### PAGE TEXT:

# Meet Phoebe



## Strawberry_Angel (Feb 28, 2008)

Our new fur baby she is such a cutie pie and only 9 months old  We just got her today and she is such a nervous little thing she has had a rough 9 months bless her and i know we can provide a good home for her


----------



## ♥emmyloupink♥ (Mar 21, 2005)

AWWW  what a total cutie,good luck with her give her a cuddle from me xx


----------



## AmandaB1971 (Feb 19, 2006)

Awww bless her, I'm sure she knows she's landed on her paws getting a nice new home where she'll be loved and protected.  Give her a great big  from me.

Axxx


----------



## Bekie (Aug 23, 2004)

### INFORMATION PROVIDED:

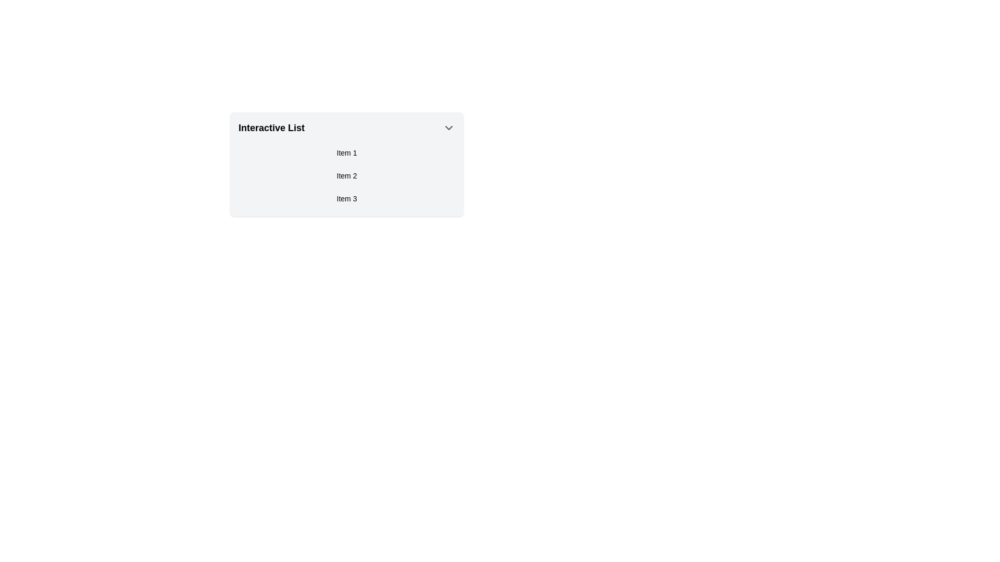 This screenshot has width=1000, height=562. What do you see at coordinates (271, 128) in the screenshot?
I see `the text label that serves as the header for the interactive list, located at the top left of the list, above other elements like the chevron icon` at bounding box center [271, 128].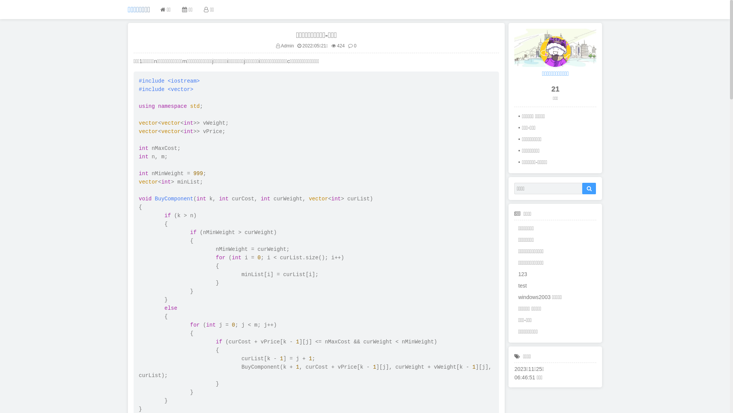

### WHAT IS ASKED:
a - Summarize the Meet Phoebe thread in two sentences.
b - According to the Meet Phoebe thread, how old is Phoebe?

### SOLUTIONS TO THE PROBLEMS:
a - Strawberry_Angel introduces Phoebe, a nervous 9-month-old fur baby who arrived that day after a rough 9 months, and says they can give her a good home. In reply, ♥emmyloupink♥ calls her a cutie and asks for her to get a cuddle, and AmandaB1971 says Phoebe has landed on her paws in a new home where she'll be loved and protected.

b - She is 9 months old.